本文
::::

USPとは?その正しい作り方と成功事例を解説

経営・ビジネスハック
USPとは
USP(ユーエスピー、ユニーク・セリング・プロポジション:Unique Selling Proposition:)とは、かんたんにいうとビジネ
USP(Unique Selling Proposition:ユニーク・セリング・プロポジション)とは、提供する商品やサービスの「強み」「売り」を意味するマーケティング用語です。
単なる“セールスポイント”ではなく、他社にはない、安さ・品質・特徴的なサービスなど、自社だけが提供できる価値や競争力を指します。
独自性のある価値を明確に伝えることによって、競争の激しい市場の中で差別化を図ることができ、マーケティングや広告制作に活かすことができます。
この概念は、1961年にアメリカの広告の巨匠ロッサー・リーブスが提唱したもので、その後のマーケティング戦略や広告業界の発展に大きな影響を与えました。
USPは60年以上の時を経た今もなお、顧客を獲得するために不可欠な考え方として活用されており、消費者の価値観やニーズが多様化した現代においては、ますます重要になっています。
USPの重要性
USPは商品やサービスを他社と区別し、消費者にとってのベネフィットを提案するものです。他社には真似できない自社だけの価値・魅力を提案できれば、多くの競合の中で際立った存在になれます。優れたUSPによって、多くの消費者が貴社の商品やサービスに注目するようになります。
そのためには、「なぜ、これを買うべきなのか?」「無数に存在する類似サービスの中からこのサービスを選ぶ意味はなにか?」といった質問に迅速かつ明確に答えられなければなりません。競合他社と比較して、その商品やサービスがどのように独自的なのか、その特徴が消費者にとってどのような利点があるのかを明確に示すことこそがUSPの重要な概念です。
企業の規模が小さいほど、数多くの競合企業を出し抜いてナンバー・ワンになるのは困難です。価格や品質で真っ向から勝負することはできないし、広告・宣伝にコストをかけることもできません。いかにして、効率よく消費者をひきつけ、説得するかが重要となります。マーケティングに大切なことは、「ナンバー・ワンであることではなくユニーク(独自性)があること」です。
独自性により顧客をひきつけることができれば、USPを強調するマーケティングを通じて、顧客獲得やロイヤルティの向上が叶います。独自の価値を理解してもらうことで商品やサービスの需要喚起を図り、さらには、口コミによる認知度の拡大やリピーターの獲得、ブランディングにもつながり得るのです。
USPの3つの基準
ロッサー・リーブスはUSPの基準を以下のように定めました。
<Benefit/顧客の利益>
■広告は顧客に対して何がベネフィットかを提案をしなければならない
言葉の羅列や宣伝文句ではなく、「この商品を買えば、こういう利益を手にする」と伝えるべきである。商品やサービスが消費者のどのような問題を解決し、どのようなニーズを満たすのかを明確に示す必要がある。
<Unique/独自性>
■競合が提案していないものであること
競合他社が「できない」あるいは「しない」特徴や要素を持つ商品やサービスでなければならない。他社と差別化できる独自の機能や特徴、他社との違いを明確に示す必要がある。

::::

設問
USPを解説した本文を、最後の文の次から書き継ぎなさい。

提供情報
::::

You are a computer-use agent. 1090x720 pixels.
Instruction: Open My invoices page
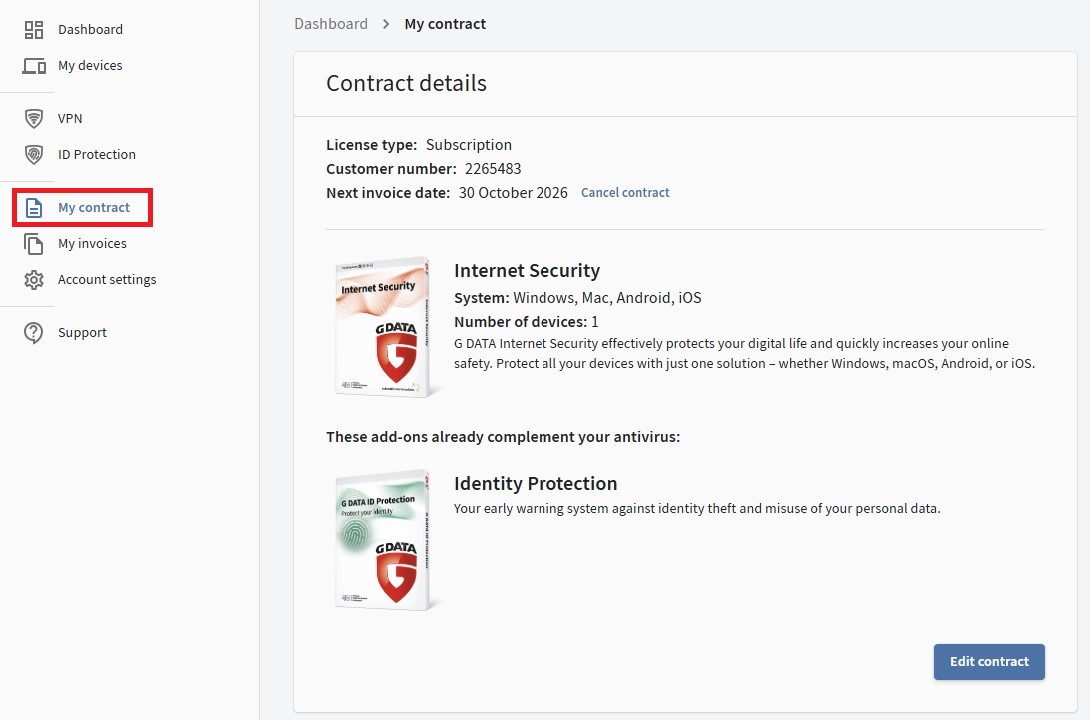pos(92,244)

::::

設問の解答
<Strong/強力>
■提案は多くの人を動かす強い力があること
その提案は、消費者に対して大きな印象を与え、多数の人を動かすほど強力である必要がある。
ロッサー・リーブスは、その商品やサービスによって消費者が得る利益、独自性、強力さを強調することを重視しています。
USPを作るときの考え方
USPは、概念としてはシンプルですが、果たして自社のビジネスにUSPがあるのか、頭を悩ませてしまう方も多いのではないでしょうか。USPを探すには、まずは以下の項目に関して自社の提供する商品・サービスの特徴を整理してみると良いでしょう。
- 価格
- 品質の高さ
- スピードの速さ
- サービスの充実
- カスタマイゼーション可能性
- 保証の充実度
- ラインアップの広さ
- 利便性
- 専門性
上に挙げた中でUSPとなりそうなものがあれば、それを具体的な形にしていきます。作り方の例として、スピードに自信がある場合、ただ「早い」「速い」ではなく、具体的な時間に例えるなど明確に分かりやすい形にした方が効果的で独自性が出ます。
次に、それらの要素を踏まえ、4P・4Cを用いて自社の強みや環境の分析を行うことも重要です。
では、USPを考える際の9つのコツ・ポイントを以下にご紹介します。
1. ユニークな個性であること
ユニークであること、個性的・独自性があることはUSPを考える上での基本であり、もっとも重要なことです。他の人が簡単に真似できる価値であっては、USPとはなり得ないからです。
商品自体の機能において独自性や個性を実現するのは簡単ではないと思われるかもしれません。しかし、市場のニーズは絶えず変化し、それに合った新しいサービスが常に求められています。
固定概念を払拭することによって、あるいは視点を変えてみることによって、新しい用途やサービスの開発につながり、独自性を発揮することができるかもしれません。
例えば、QBハウスは既存の美容院・理容店に存在する充実したサービスを取り除くというアプローチでユニークさを実現しました。
2. ニッチな市場をターゲットとし、ニッチ分野での専門性を売りにすること
狭い市場の中で、専門性を活かすことがUSPと言えます。例えば、あなたの会社がWeb制作会社だったとして、医薬品通販専門のWeb制作サービスを提供する、あるいは、あなたが弁護士だったとして、セクハラ被害専門の弁護士になるなどです。消費者や発注する側の心理としては、自分が抱えている問題の解決に特化している専門家を選びたいと思うものです。
3. 全員に喜ばれようとしないこと
すべての顧客に喜ばれる商品やサービスを追求すると、結果として標準的でつまらないものとなってしまいます。自分が提供するユニークな価値を求める一部の顧客を喜ばせることが重要です。一部の顧客と強い結びつきを築きあげることで、より速いスピードでその影響力を広めることができるからです。
4. 新しいビジネスの場合は、タイミングをはずさないこと
これまでに世の中になかった新しいビジネスを始める場合は、USPをなるべく早い段階で決めて、同じビジネスを他社が始める前に、タイミングよくそのUSPを広めることが成功の秘訣です。
あなたの会社が最初に始めたビジネスであっても、USPを決めるのが遅ければ、あとから同じビジネスを始めた企業がインパクトの強いUSPを発信した場合、その会社の方が消費者に強い印象を与え、そのビジネスのリーダー的存在とみなされてしまう可能性があるからです。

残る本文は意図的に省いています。